In coarse level parallelisation, how to handle output?

Discussion:

(too old to reply)

Mike

2007-01-08 18:45:52 UTC

Hi all,

If my executable non-parallel program needs to write to a datafile as an
output, what happens if I run 100 independent copy of these files, using MPI
as dispatcher? The simplest way is to change my executable program to write
to different output datafile, say data001 all the way down to data100.

Then I have to manually post-process all the datafiles myself.

Is there a way they can write into one file, by appending? Maybe there will
be conflicts, I guess...

Logan Shaw

2007-01-09 05:48:52 UTC

Permalink

Post by Mike
Hi all,
If my executable non-parallel program needs to write to a datafile as an
output, what happens if I run 100 independent copy of these files, using MPI
as dispatcher? The simplest way is to change my executable program to write
to different output datafile, say data001 all the way down to data100.
Then I have to manually post-process all the datafiles myself.
Is there a way they can write into one file, by appending?

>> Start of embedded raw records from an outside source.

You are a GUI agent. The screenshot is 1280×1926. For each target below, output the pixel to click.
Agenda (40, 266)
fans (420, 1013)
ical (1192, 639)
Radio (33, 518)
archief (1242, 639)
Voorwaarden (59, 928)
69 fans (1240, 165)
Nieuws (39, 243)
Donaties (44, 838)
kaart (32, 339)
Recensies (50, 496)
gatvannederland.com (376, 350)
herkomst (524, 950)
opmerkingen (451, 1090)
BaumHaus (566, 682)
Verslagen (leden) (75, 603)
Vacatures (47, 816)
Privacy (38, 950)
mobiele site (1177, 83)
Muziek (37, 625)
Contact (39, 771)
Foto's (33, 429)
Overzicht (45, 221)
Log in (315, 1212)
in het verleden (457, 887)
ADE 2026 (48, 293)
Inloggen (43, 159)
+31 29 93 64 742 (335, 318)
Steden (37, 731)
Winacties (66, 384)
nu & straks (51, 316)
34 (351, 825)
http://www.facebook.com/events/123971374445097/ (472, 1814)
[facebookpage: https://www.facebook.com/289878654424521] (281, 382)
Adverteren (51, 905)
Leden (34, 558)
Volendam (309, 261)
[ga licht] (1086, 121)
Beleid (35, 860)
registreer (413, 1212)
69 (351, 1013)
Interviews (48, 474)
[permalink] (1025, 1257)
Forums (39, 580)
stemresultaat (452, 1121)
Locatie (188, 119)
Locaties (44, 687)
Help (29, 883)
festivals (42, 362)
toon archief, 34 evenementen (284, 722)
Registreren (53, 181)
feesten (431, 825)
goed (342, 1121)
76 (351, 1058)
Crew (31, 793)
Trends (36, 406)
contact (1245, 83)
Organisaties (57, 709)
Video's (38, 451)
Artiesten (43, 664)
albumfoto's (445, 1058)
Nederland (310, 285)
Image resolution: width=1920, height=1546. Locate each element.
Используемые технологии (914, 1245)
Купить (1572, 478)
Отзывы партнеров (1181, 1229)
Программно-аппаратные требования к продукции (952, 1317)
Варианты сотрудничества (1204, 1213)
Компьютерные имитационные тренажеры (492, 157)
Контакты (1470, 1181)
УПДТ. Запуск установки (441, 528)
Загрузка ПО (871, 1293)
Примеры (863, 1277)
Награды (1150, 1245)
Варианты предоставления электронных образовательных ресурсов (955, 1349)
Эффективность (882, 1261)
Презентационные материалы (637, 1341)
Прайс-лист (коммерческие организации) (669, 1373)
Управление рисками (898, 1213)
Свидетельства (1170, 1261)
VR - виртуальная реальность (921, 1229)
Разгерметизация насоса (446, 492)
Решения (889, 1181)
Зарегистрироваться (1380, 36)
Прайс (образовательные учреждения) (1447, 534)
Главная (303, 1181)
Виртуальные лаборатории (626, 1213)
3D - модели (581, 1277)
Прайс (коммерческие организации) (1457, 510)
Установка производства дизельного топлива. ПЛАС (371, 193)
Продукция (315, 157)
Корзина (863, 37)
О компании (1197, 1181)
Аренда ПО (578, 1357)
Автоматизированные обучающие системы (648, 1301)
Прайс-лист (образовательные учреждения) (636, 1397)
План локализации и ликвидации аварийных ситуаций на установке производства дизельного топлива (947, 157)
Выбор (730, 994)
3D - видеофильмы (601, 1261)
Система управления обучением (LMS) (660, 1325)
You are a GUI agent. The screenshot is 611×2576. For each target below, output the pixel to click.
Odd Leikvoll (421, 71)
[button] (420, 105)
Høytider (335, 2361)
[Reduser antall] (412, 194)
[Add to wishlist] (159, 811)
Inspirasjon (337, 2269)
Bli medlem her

Yes, but that's a lot more difficult than just writing into separate
files. You'll have to make sure that your updates to the file don't
stomp on each other. To put it in concrete terms, if two processes
each have, say, 5000 bytes to write to one file, and if they both do
it at once, there's a very good chance that one of them will write
only part of the 5000 bytes before the other writes some. You will
end up with one process's output arbitrarily interleaved with others'.
It's just not a good way to go.

How to combine separate outputs together is a question that depends
on the type of outputs, though. For instance, if all 100 processes
are trying to find members of a set, just output the members of a
set that were found into each process's output file, then when all
are done, concatenate them together and (if duplicates are possible)
eliminate duplicates. That's pretty trivial. For example, if you
had 100 processes trying to find all the prime numbers between
1 and 1,000,000, you might have one process handling the range
1 to 10,000, another process handling the range 10,001 to 20,000,
and so on. So that would be really easy to merge together in the
end.

Of course, with other types of output, things won't be as easy,
or maybe they will. It all depends on the type of output you are
going to have.

For what it's worth, in Unix it is trivial to concatenate 100 files
together. If you have file00 through file99, you just do this:

cat file* > combined-output

If you want to sort them and eliminate duplicates on a line-by-line
basis, that's also trivially easy in Unix:

sort -u file* > combined-output-without-duplicates

By the way, starting 4 separate threads for this same basic subject
is bordering on excessive...

- Logan

Martin Blume

2007-01-09 17:49:50 UTC

Permalink

"Logan Shaw" schrieb

Post by Logan Shaw
By the way, starting 4 separate threads for this same basic
subject is bordering on excessive...

Hey, it's about parallelisation, no? :-)

SCNR
Martin

Josef Moellers

2007-01-09 08:20:50 UTC

Permalink

This post might be inappropriate. Click to display it.

Mateusz Pabiś

2007-01-21 15:01:35 UTC

Permalink

There is something called MPI-IO or parallel IO in MPI2.0 specs (thanks
to IBM). Do some google about:
- MPI_File_open ( MPI_COMM_WORLD...
- MPI_File_set_view ( ...
- MPI_File_write ( ...

--
Best regards
Mateusz Pabis